The data -
━━━━
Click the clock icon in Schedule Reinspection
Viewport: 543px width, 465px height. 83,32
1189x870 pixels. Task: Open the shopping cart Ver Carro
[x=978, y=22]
━━━━
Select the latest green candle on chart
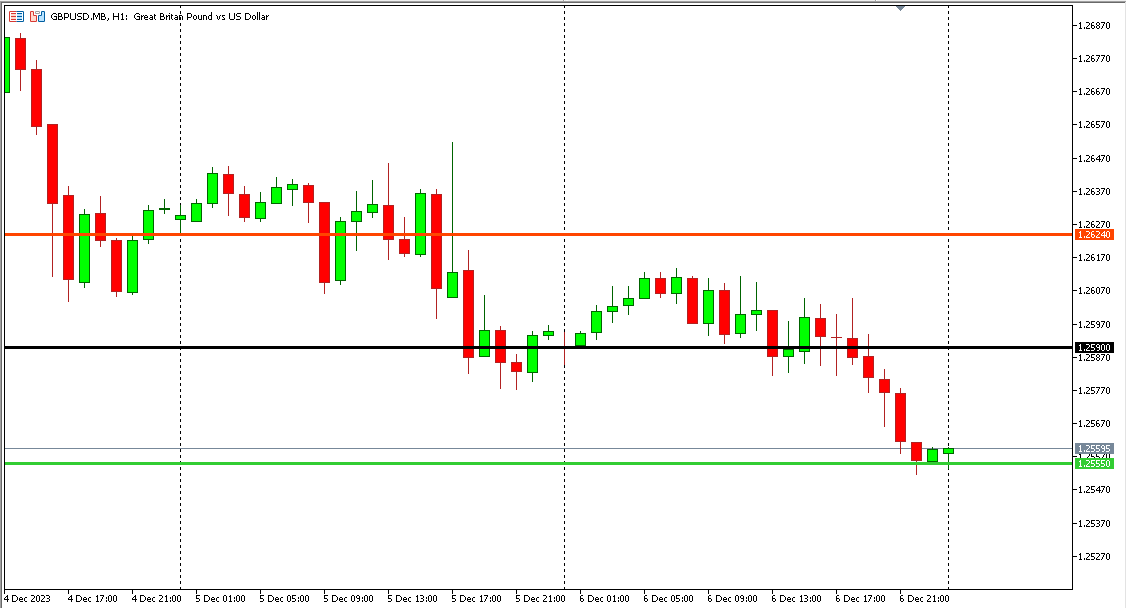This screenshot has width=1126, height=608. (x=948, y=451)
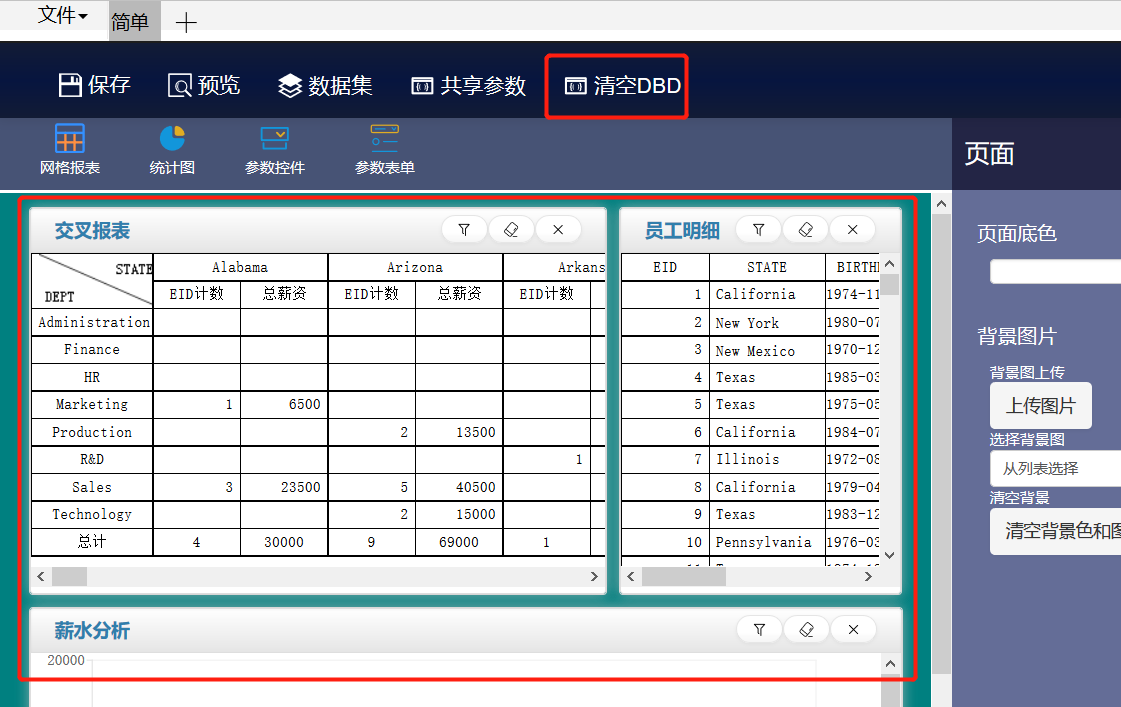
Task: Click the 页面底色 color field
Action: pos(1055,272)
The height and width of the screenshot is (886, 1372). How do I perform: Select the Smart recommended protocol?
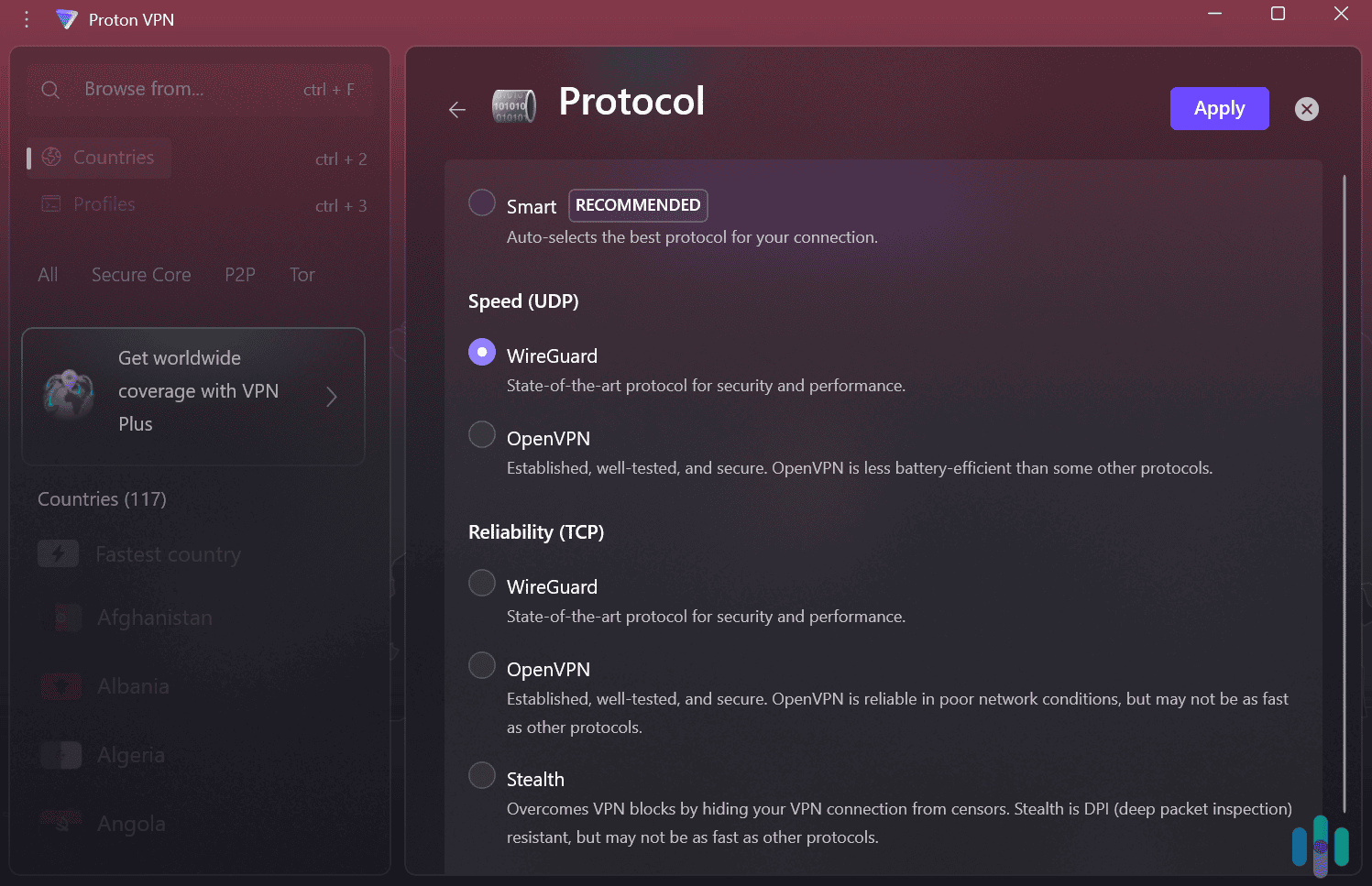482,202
━━━━
What is asked -
Return every line of the data above that contains the string "Click".

Completed task -
Click the clock icon in Schedule Reinspection
Task: Click the 页面底色 color field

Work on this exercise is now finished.